§ **Exercise prompt**
The lines wanted are those from the one containing "Instruction: Tap the" to the last line of the entries below; output them exactly, leaving out pictures.

** Opening Task inputs block **

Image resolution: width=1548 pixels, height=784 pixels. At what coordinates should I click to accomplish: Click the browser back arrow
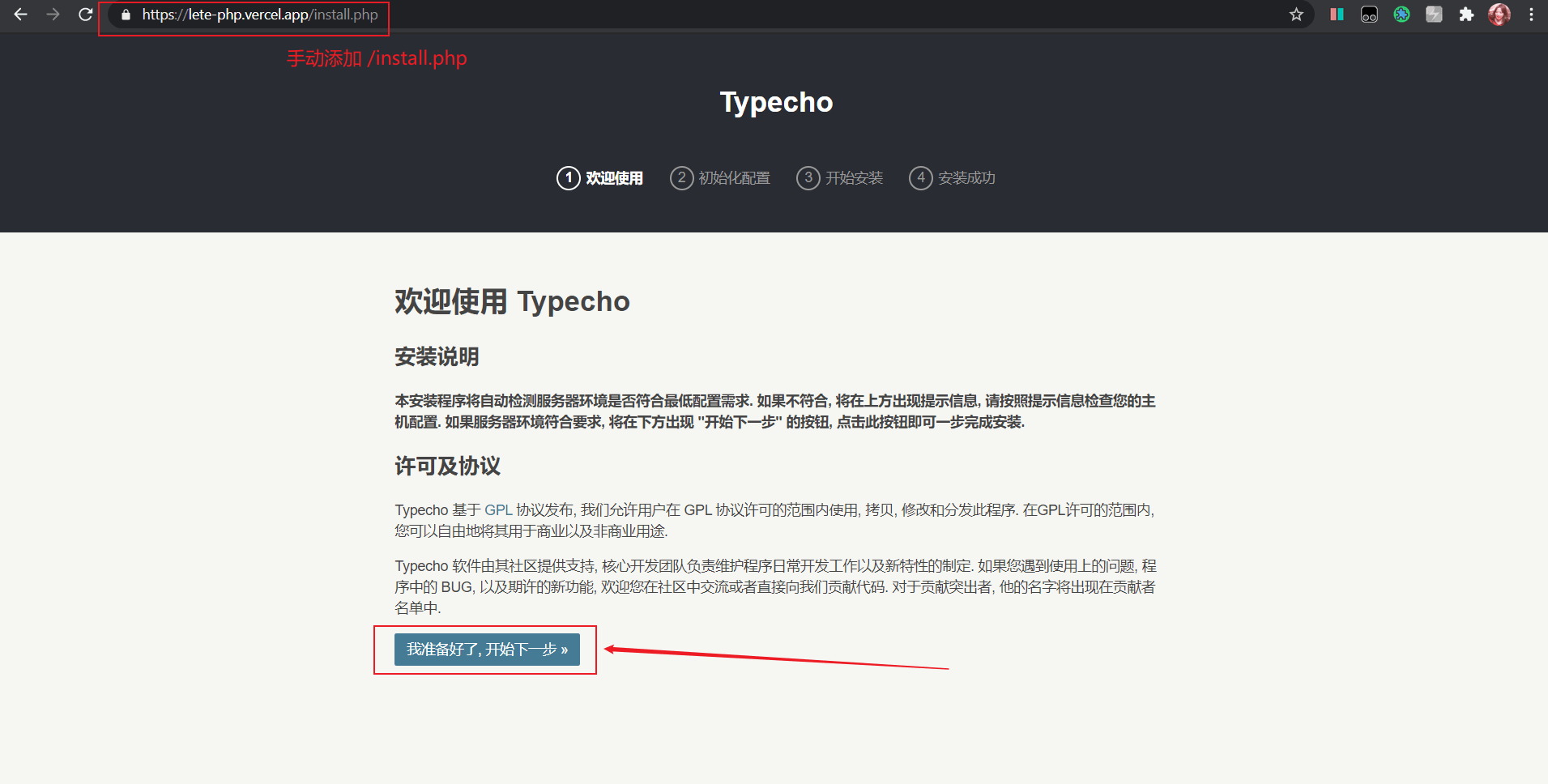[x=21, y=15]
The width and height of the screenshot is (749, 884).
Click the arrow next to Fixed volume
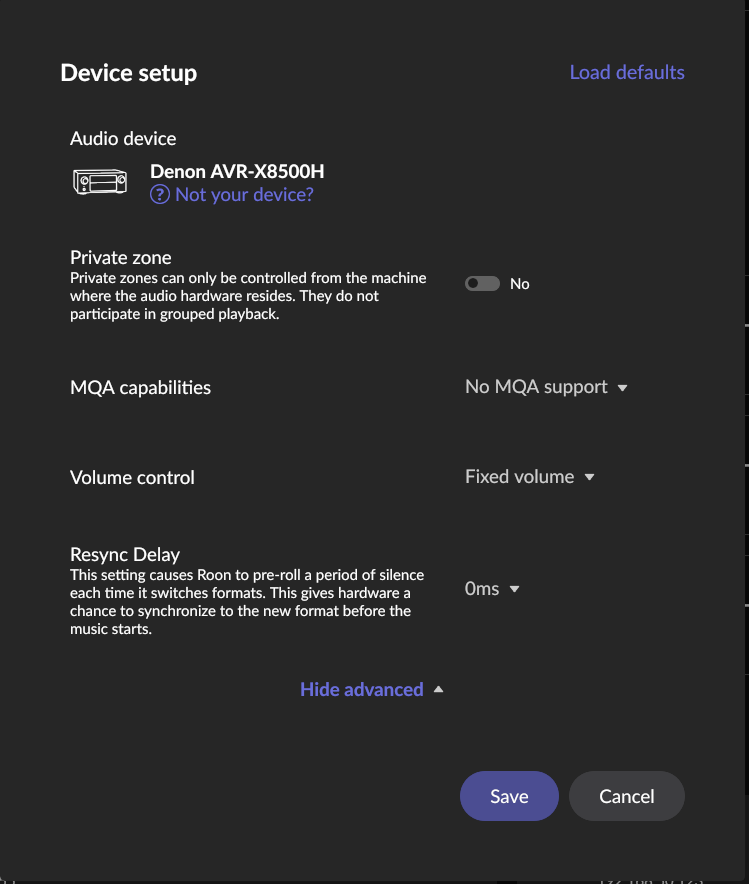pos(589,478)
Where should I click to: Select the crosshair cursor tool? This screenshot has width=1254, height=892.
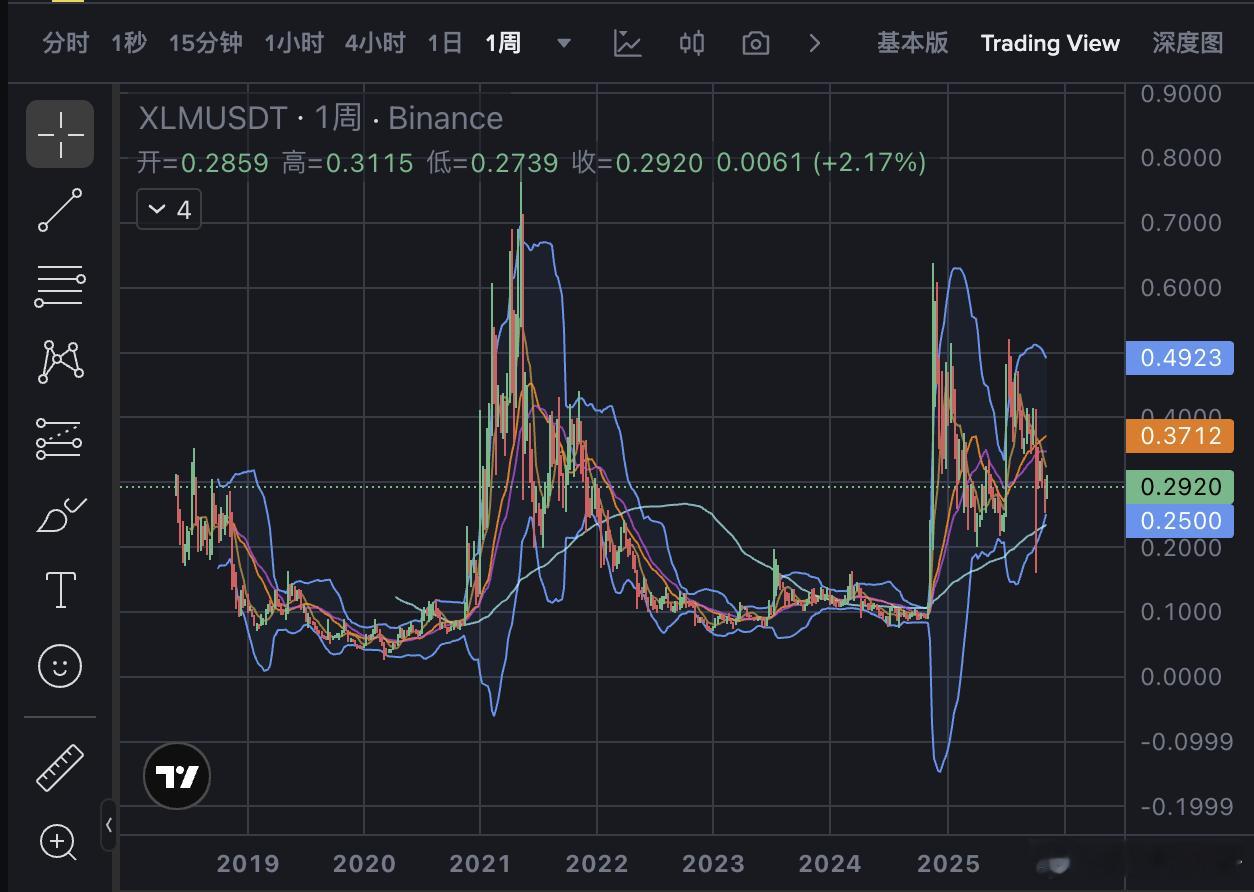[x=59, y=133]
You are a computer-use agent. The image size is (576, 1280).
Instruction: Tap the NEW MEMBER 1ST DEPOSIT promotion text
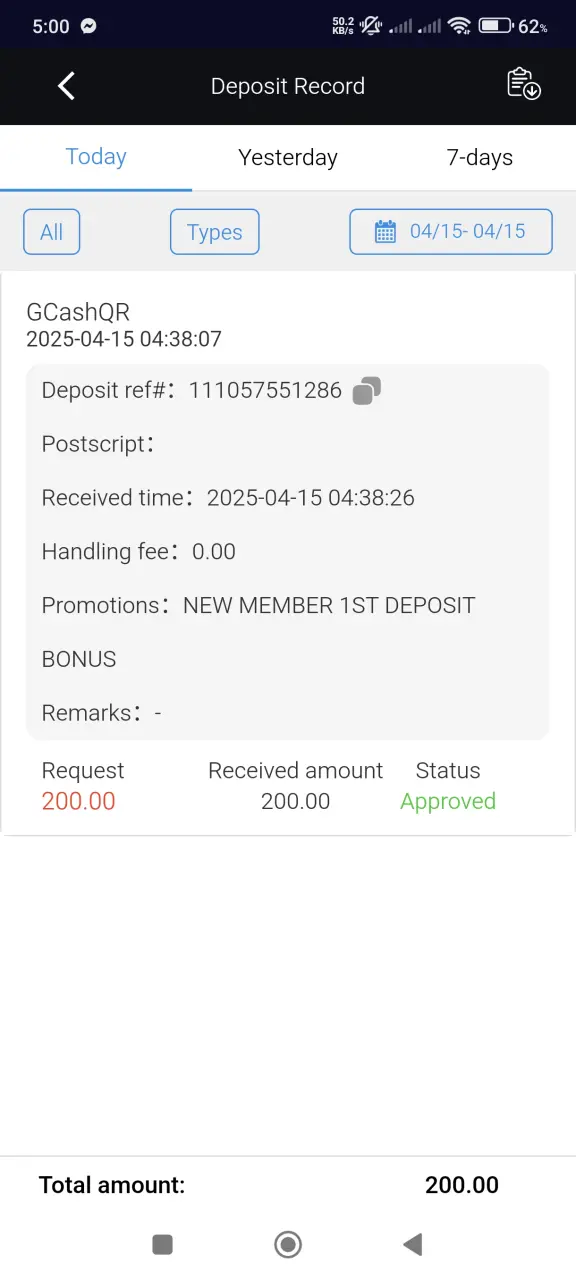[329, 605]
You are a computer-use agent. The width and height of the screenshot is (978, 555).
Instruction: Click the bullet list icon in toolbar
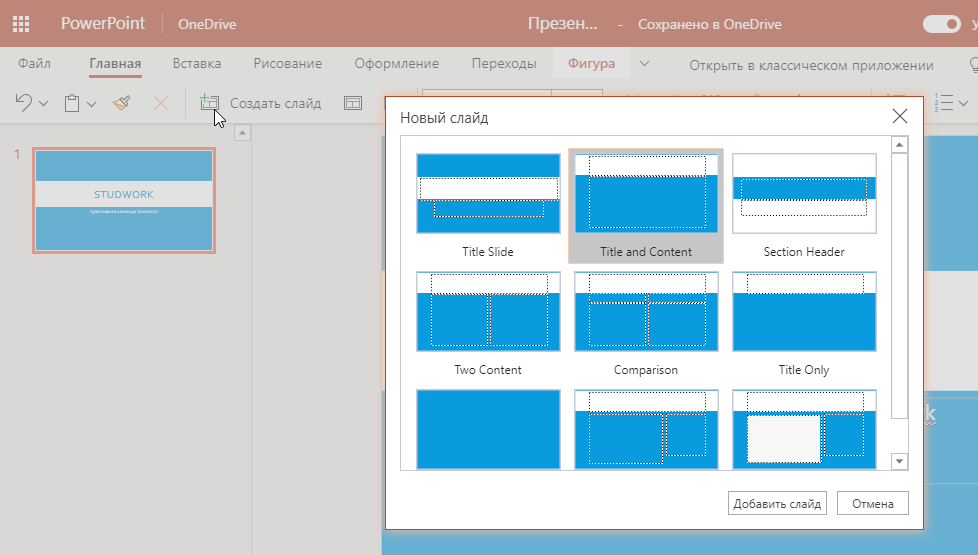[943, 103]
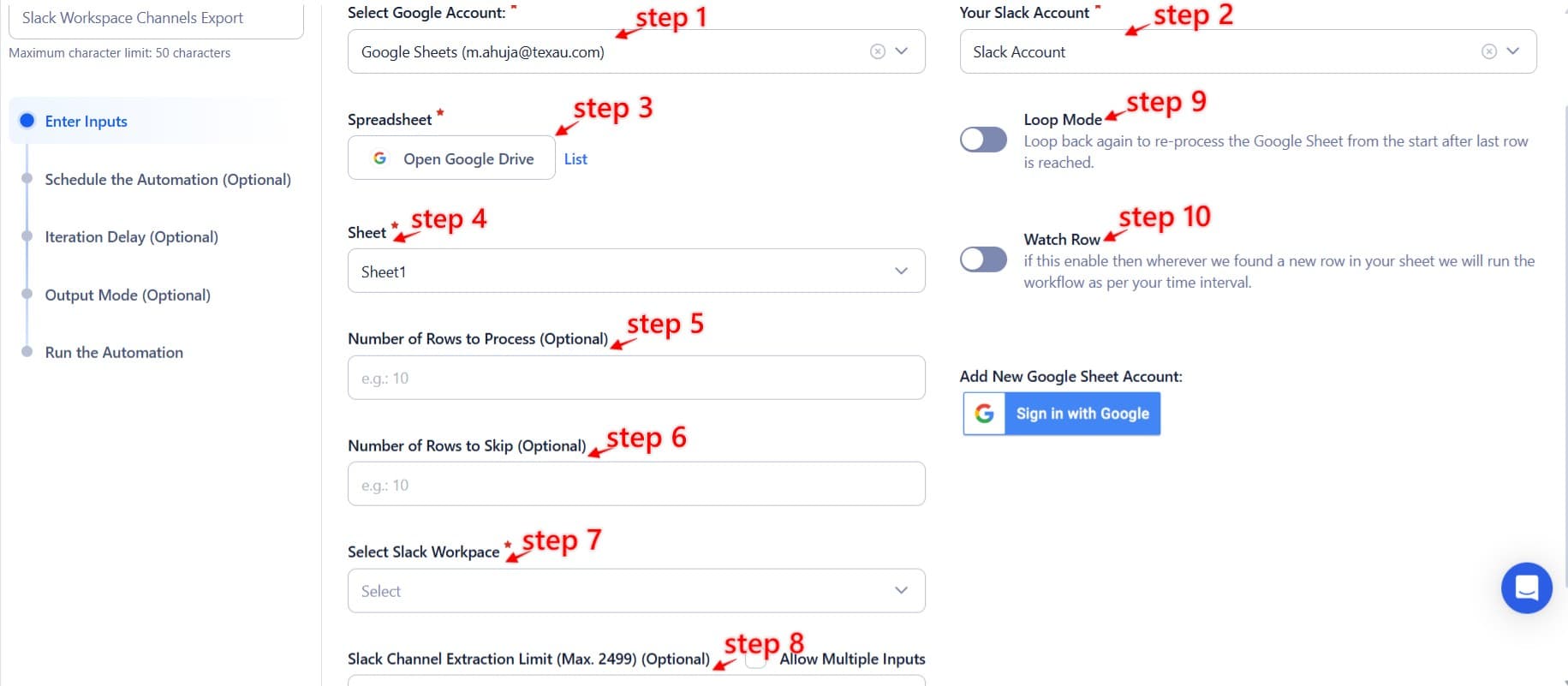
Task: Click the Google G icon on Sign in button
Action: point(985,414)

** Closing Task inputs block **

§ **Result of the exercise**
Instruction: Tap the NEW MEMBER 1ST DEPOSIT promotion text
[329, 605]
You are a computer-use agent. The width and height of the screenshot is (978, 555).
Instruction: Click the bullet list icon in toolbar
[943, 103]
Task: Click the Google G icon on Sign in button
Action: point(985,414)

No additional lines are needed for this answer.